I suppose ‘Someone Else’ is quite right in their comment in yesterday’s entry. They point out that disability art has been on the rise for years and it is just my personal awareness of it that has recently grown. To be honest that is a perfectly valid point: until now I have been largely ignorant of the disability arts scene. However, I still feel that at the moment the need for disabled people to express themselves is greater than ever, given that we as a community are probably going to become more ostracised than we have been for a long time. We need to (forgive the phrase) stand up, show people we are here, we are human, and we are suffering because of the cuts.

Disability arts has to become an artistic movement of protest. It has, of course, always been such a movement from it’s genesis in the seventies; yet I think it is now time for it to reclaim it’s anarchic, in-your-face roots. That is not to say some people are not already stepping up a gear: from what I saw on Tuesday night, poets like Penny Pepper really are out there, proud, angry and strong. I am also proud to send you here, to Lyn’s new video for her ‘Love Me’ track. What we show to the world does not necessarily have to be overtly political, as long as it is seen.

What do I mean, then, when I write about wanting disability arts to step up a gear as an artistic movement of protest? Truth be told, I have yet to work that one out fully. With 19,000 disabled people facing imprisonment in ‘care homes’ and/or neglect when ILF funds go in 2015, it is clear something must be done, but what? We need to let as many people know what is happening to us as possible. Of course, organisations like disability arts online are leading the way in this, and I forgot to mention on Wednesday that Tuesday night’s event marked the end of Disability History Month, which had seen many such events. I suppose it is a sign of my ignorance that I am writing about this as if it were news, and I am rather ashamed that I am so clearly out of touch. Perhaps it is just me who needs to get more involved in the existing arts movement, rather than sitting here in my ivory tower arguing for the reinvention of the wheel. Nevertheless I do feel we need more poets like Pepper, more singers like Alan Holdsworth (surely the crip answer to Bob Dylan). The time has come to get pushy and forceful, to make it apparent in the most direct, immediate way possible what nineteen thousand of us will soon have to suffer.

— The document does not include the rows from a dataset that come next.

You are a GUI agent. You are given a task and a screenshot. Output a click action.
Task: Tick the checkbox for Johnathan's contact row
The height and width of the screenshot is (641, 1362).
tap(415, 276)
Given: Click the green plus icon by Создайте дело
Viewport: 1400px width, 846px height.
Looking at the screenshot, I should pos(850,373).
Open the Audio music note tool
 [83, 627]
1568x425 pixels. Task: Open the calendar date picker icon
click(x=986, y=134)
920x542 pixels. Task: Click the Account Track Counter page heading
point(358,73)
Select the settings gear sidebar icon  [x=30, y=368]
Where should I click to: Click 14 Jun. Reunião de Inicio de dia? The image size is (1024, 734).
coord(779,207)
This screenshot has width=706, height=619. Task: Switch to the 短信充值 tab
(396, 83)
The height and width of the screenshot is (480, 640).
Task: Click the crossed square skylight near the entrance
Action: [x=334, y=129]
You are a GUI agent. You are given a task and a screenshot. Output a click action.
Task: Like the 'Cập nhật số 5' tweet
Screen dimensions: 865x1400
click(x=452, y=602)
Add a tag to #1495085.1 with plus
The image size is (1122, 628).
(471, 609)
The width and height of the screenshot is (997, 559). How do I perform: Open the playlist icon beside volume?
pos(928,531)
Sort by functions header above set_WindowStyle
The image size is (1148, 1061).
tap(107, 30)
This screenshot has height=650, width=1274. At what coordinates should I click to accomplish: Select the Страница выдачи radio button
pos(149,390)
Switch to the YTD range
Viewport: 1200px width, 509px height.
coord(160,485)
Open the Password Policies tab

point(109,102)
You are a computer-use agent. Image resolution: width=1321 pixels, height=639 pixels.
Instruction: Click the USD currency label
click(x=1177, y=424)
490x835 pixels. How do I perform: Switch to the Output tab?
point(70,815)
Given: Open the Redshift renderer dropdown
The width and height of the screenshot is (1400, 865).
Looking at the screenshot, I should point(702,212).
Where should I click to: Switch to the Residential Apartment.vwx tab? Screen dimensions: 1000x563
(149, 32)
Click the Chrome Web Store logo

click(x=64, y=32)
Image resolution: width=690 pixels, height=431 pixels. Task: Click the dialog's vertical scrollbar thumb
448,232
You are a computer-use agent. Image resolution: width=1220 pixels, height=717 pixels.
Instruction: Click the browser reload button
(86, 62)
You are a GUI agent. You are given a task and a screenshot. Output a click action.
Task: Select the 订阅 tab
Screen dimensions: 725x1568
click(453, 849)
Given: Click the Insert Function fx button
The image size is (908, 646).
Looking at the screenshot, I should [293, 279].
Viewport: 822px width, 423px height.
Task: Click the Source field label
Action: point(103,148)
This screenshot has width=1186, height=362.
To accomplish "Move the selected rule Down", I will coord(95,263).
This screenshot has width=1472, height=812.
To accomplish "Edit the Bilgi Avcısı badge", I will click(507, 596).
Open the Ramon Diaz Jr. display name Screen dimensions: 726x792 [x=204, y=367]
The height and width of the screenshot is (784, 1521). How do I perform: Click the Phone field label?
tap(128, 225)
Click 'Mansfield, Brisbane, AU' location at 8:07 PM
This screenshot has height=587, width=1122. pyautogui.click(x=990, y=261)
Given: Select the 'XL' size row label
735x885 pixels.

Yesterday I wrote that we shouldn’t become too abrasive, but on second thoughts perhaps a little confrontation is in order. We need to be banksy rather than Monet; radiohead rather than rachmaninov; Godard rather than Spielberg. It is time to get vulgar, time to hit people harder than ever before. To be fair, I feel television programmes like ‘I’m Spasticus’ are a step down this path, but it could have gone much further: what we really need now is ‘I’m Spastcus’ squared.